I haven't, but our Benny Moore store (The Paint Shop, Lewiston, ID) does carry it for some of the contractors.


----------



## Custom Brush Co. (Jan 26, 2011)

ReNt A PaInTeR said:


> Good stuff. I still like SherMax much better.


I find SherMax to be very runny & thin. Compared to Dap, Dynaflex it still gets beat & then Tower Tech 2 beats out dynaflex.

Tower Tech 2 is awesome because it is can be applied thick or thin, it stays consistent with extreme temps. Shermax gets runny when hot & comes off on your finger when smoothing out. Tower Tech 2 does not. As thick as you apply it, it will smooth out & stay thick. 

Try misting water with a water bottle on a caulked line (thick too), mist & finger it. Watch how smooth your caulk is & it stayed in place. 

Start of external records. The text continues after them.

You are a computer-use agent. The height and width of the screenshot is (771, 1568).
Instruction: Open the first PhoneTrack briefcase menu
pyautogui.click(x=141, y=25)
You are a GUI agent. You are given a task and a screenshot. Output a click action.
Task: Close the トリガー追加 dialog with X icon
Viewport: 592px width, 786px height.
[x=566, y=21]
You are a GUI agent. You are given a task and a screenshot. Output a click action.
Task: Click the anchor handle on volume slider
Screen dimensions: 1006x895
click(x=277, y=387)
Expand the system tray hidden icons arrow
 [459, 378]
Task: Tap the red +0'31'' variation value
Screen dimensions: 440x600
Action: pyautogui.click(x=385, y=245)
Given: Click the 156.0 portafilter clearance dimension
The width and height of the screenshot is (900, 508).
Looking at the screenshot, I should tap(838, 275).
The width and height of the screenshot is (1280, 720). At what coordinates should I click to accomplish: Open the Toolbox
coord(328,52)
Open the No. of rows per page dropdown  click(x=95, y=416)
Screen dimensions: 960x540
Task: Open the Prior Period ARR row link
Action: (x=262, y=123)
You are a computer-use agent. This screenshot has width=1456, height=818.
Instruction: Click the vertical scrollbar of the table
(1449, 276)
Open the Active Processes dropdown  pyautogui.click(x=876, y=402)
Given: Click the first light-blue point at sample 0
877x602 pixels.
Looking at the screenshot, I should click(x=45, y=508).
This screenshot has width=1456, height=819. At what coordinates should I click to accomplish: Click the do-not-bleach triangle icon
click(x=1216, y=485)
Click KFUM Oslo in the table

I won't use anything else. Past year only the Tower Tech 2. It's really affordable too!


----------



## ReNt A PaInTeR (Dec 28, 2008)

Custom Brush Co. said:


> I find SherMax to be very runny & thin. Compared to Dap, Dynaflex it still gets beat & then Tower Tech 2 beats out dynaflex.
> 
> Tower Tech 2 is awesome because it is can be applied thick or thin, it stays consistent with extreme temps. Shermax gets runny when hot & comes off on your finger when smoothing out. Tower Tech 2 does not. As thick as you apply it, it will smooth out & stay thick.
> 
> ...


Dynaflex is crap. I use what I use for longevity. It doesn't matter if it takes me more time to apply it. I have almost tried all 40 year and 50 year caulks and they tend to fail after 2 years. I'll post some pics when I get a chance.


----------